I might write up a guide for another thread, but in short:
- Make content that I'd want to subscribe to if I found it, and I'll be honest, I don't subscribe to a lot.
- Post regularly. Shows not just returning subscribers but new visitors that you're the real deal and worth subscribing to.
- Reply to comments, make people feel welcome! You want people to like you and your videos so much that they'll wanna share your videos with others!
- Post anywhere you can that's appropriate! Reddit, Google+, Twitter are my main ones. Reddit is a ballache but you can get lucky if your videos are up to scruff.
- Look professional. Clean looking channel art, production, everything you can clean up, do it. I've had a lot of comments tell me how surprised they were that I didn't have 100k+! Not saying that to sound douchey, but you want to look the best you can!
- Be topical. For example, I do reviews, and while reviewing old shows is alright, my most successful videos are the ones that are timely. I posted my Mr Robot review the day after the season finished and it's not only my best video, but at the top of the Youtube search, so still rakes me in views and subscribers.
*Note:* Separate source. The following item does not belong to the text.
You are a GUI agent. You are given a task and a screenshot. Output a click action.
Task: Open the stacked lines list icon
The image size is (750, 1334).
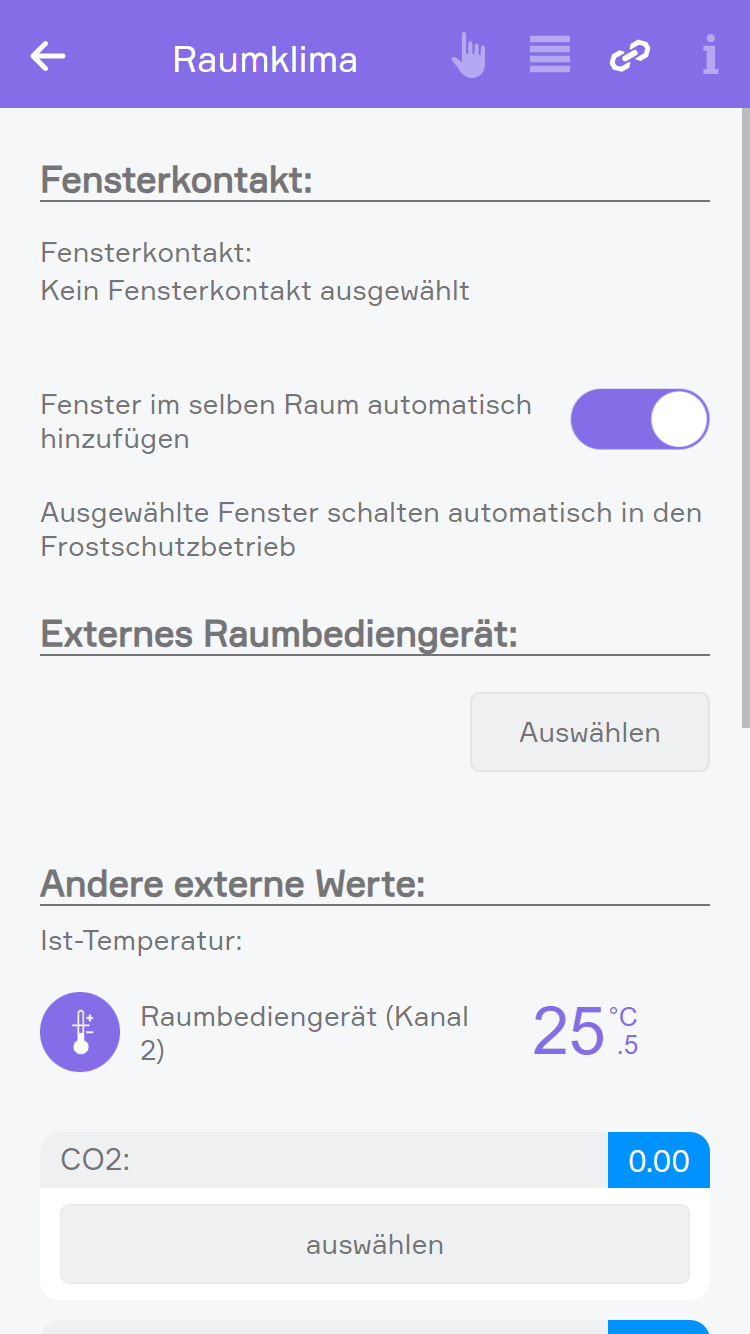pyautogui.click(x=550, y=55)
- Reasonable SEO. Strong keywords in the title, repeat them in the description, the first tags you use are the strongest so make sure if your video is titled 'Doctor Who Review' or whatever, you'll want 'doctor who' 'review', or even 'doctor who review' as your FIRST tag. Beyond that I don't research best keywords, just put in a few that I think I'd personally would search for if I was cruising around on Youtube, that's relevant to the video.
- Have a strong focus for your channel. The channels I see that do the worst are the ones that aren't quite sure of what they want to do. You want to be able to easily explain your channel to someone in one sentence. I.E. I make TV reviews on a season by season basis, accompanied by cute animations! DONE. A strong focus also means that subscribers know EXACTLY what they're getting when they sign up to following your channel.
- Thumbnails! Custom ones that are pretty and not too busy!

Probably loads of other points I could make, but that's what's worked for me so far. Really need to start doing more collaborations but I'm doing alright so far :)

Some Great tips! Thank you for taking a moment to help us out and a big congrats on 1000 subs. Sure you will soon be hitting 2000.